Tuesday, February 14, 2017

Making Kickass Travel Videos

Most of us aren't professional photographers or video-ographers or scrapbook-ographers. I'm barely a decent-cellphone-photo-for-facebook-ographer, but the desire to capture some of the wonder and majesty of our adventures pushes most travelers to try to figure it out. After all, we're going to be old and flabby and slow some day, and we need to be able to show our grand kids how cool we are. (And I know that the word "cool" was over a while ago. And I don't care, I'm still using it. And I'll probably still use it when I'm a grandma. "Hey kid, get over here. Grandma knitted you this super cool iphone cover.")

Anyway.

I'm self taught at pretty much everything I know how to do, and I spent a month in 2016 deep in video editing world. So here's a very short and to-the-point tutorial on how to burn your travels into internet history. This tutorial is for you if you aren't super tech savvy, you'd rather just dive in than do a lot of preliminary research, and you don't want to spend more than 20 minutes getting this act on the stage, or this show on the road, or this video-making started. Here's the video of I made to a weekend road trip through Michigan in early fall.



#1. Pick a great song that means something to you and kind of represents the kind of trip you had, and the way you want to remember it. If you can't think of anything, Don't Stop Believing will do just fine. I downloaded my music from Amazon. Be aware that as you create your video you'll probably be previewing it several times so pick a song that you don't hate after hearing twenty times in a row.

#2. Download Wondershare Filmora. I investigated many a different video editors and this is the best for the lowest price. They have a free trial version that you can check out, but your video will have a watermark across it. It is absolutely worth paying for the full version. It's $39 for a year, or $59 for life. My first attempt was with the built in YouTube editing tools and it was bullshit. Don't go there.

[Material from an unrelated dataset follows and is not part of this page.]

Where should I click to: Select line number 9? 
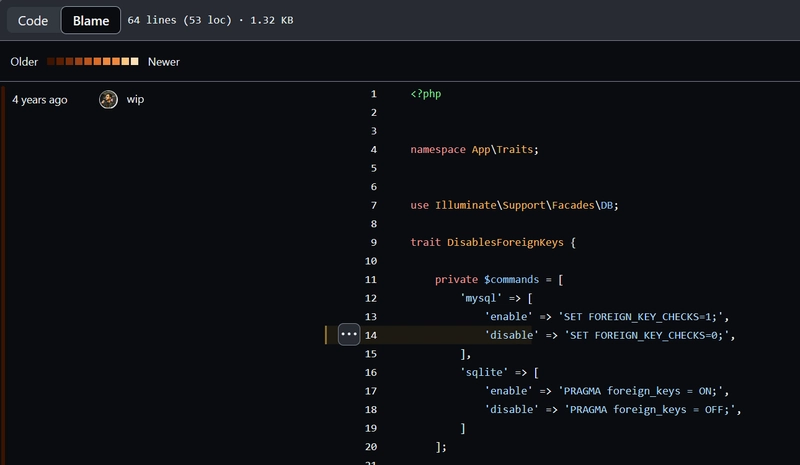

#3. Watch a couple of YouTube tutorials on how to use Filmora. It's extremely simple to use and your effect choices are basically endless. You can piece together video clips and photos, add graphics and text, transitions, fade music together, slow or speed up your video, use filters, etc. It's great. Keep it simple for your first video and learn as you go. That's how life works, guys. Here's a great overview that helped me a lot.



#4. Import your song and all of your photos/videos. You can use any copyrighted music on Filmora but be aware that if you try to upload it to YouTube, YouTube will recognize the copyright and might shut you down. I used a popular song and it allowed me to upload the video.

#5. Tweak the hell out of your video. Make the music fade in and out at the right time. Add subtitles to remind you of the random funny things that happened and how you almost peed your pants when you stepped on that snake. Get your boyfriends smile to match up perfectly with the lyrics of the song. You know what I mean. Make this video pull your heart strings and evoke the same emotions you were feeling while you were out traveling.

#6. Upload and share. You can connect to upload to any of your social media and to YouTube. I chose to upload to YouTube and then share the YouTube video on social media. This gives you an idea of how many total views there are on your video.